Re: [PATCH 0/6] PATH WALK I: The path-walk API

git.vger.kernel.org archive mirror
 help / color / mirror / Atom feed

From: Derrick Stolee <stolee@gmail.com>
To: Junio C Hamano <gitster@pobox.com>, Jeff King <peff@peff.net>
Cc: Taylor Blau <me@ttaylorr.com>,
	Derrick Stolee via GitGitGadget <gitgitgadget@gmail.com>,
	git@vger.kernel.org, johannes.schindelin@gmx.de, ps@pks.im,
	johncai86@gmail.com, newren@gmail.com,
	christian.couder@gmail.com, kristofferhaugsbakk@fastmail.com,
	jonathantanmy@google.com
Subject: Re: [PATCH 0/6] PATH WALK I: The path-walk API
Date: Fri, 8 Nov 2024 10:17:24 -0500	[thread overview]
Message-ID: <f02ee8ac-01e4-42e3-b99a-d9616b9ff1bb@gmail.com> (raw)
In-Reply-To: <xmqq1pzqwnck.fsf@gitster.g>

On 11/4/24 7:11 PM, Junio C Hamano wrote:
> Jeff King <peff@peff.net> writes:
> 
>> On Mon, Nov 04, 2024 at 10:48:49AM -0500, Derrick Stolee wrote:
>>> I disagree that all environments will prefer the --full-name-hash. I'm
>>> currently repeating the performance tests right now, and I've added one.
>>> The issues are:
>>>
>>>   1. The --full-name-hash approach sometimes leads to a larger pack when
>>>      using "git push" on the client, especially when the name-hash is
>>>      already effective for compressing across paths.
>>
>> That's interesting. I wonder which cases get worse, and if a larger
>> window size might help. I.e., presumably we are pushing the candidates
>> further away in the sorted delta list.

I think the cases that make things get worse with --full-name-hash are:

   1. The presence of renames, partitioning objects that used to fit into
      the same bucket (in the case of directory renames).

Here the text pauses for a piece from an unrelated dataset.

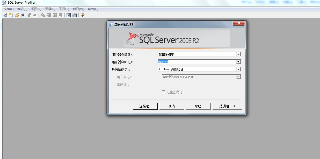Image resolution: width=320 pixels, height=159 pixels.
Task: Click the save trace icon
Action: 22,15
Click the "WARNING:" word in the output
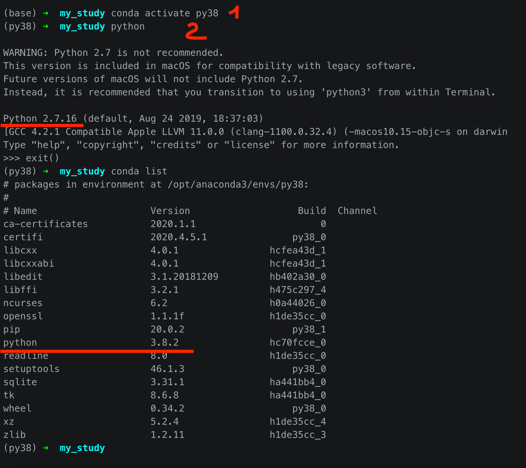 (25, 53)
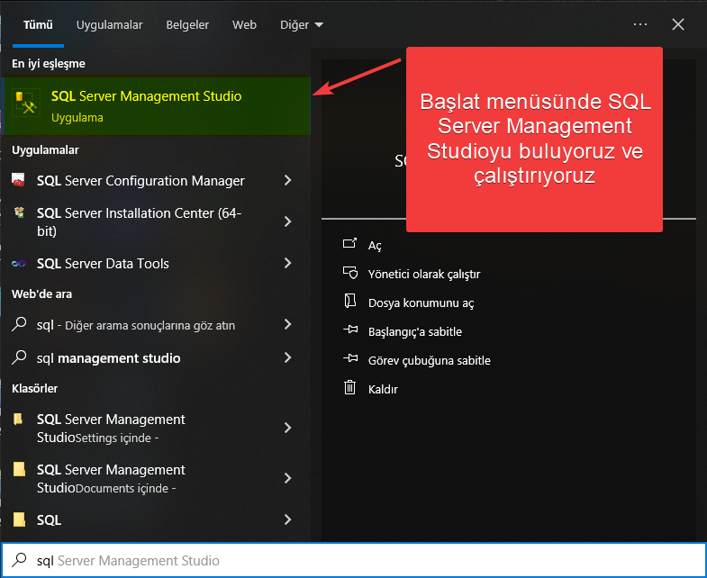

   2. Some standard kinds of files may appear several times across the
      tree but do not change very often and are similar across path.

   3. Common patterns across similar file types, such as similar includes
      in .c and .h files or other kinds of boilerplate in different
      languages.

A larger window size will always expand the range of possible deltas, at
a cost to the time taken to compute the deltas. My first experiment in
these repositories was to increase the window size to 250 (from the default
10). This caused a very slow repack, but the repositories shrunk.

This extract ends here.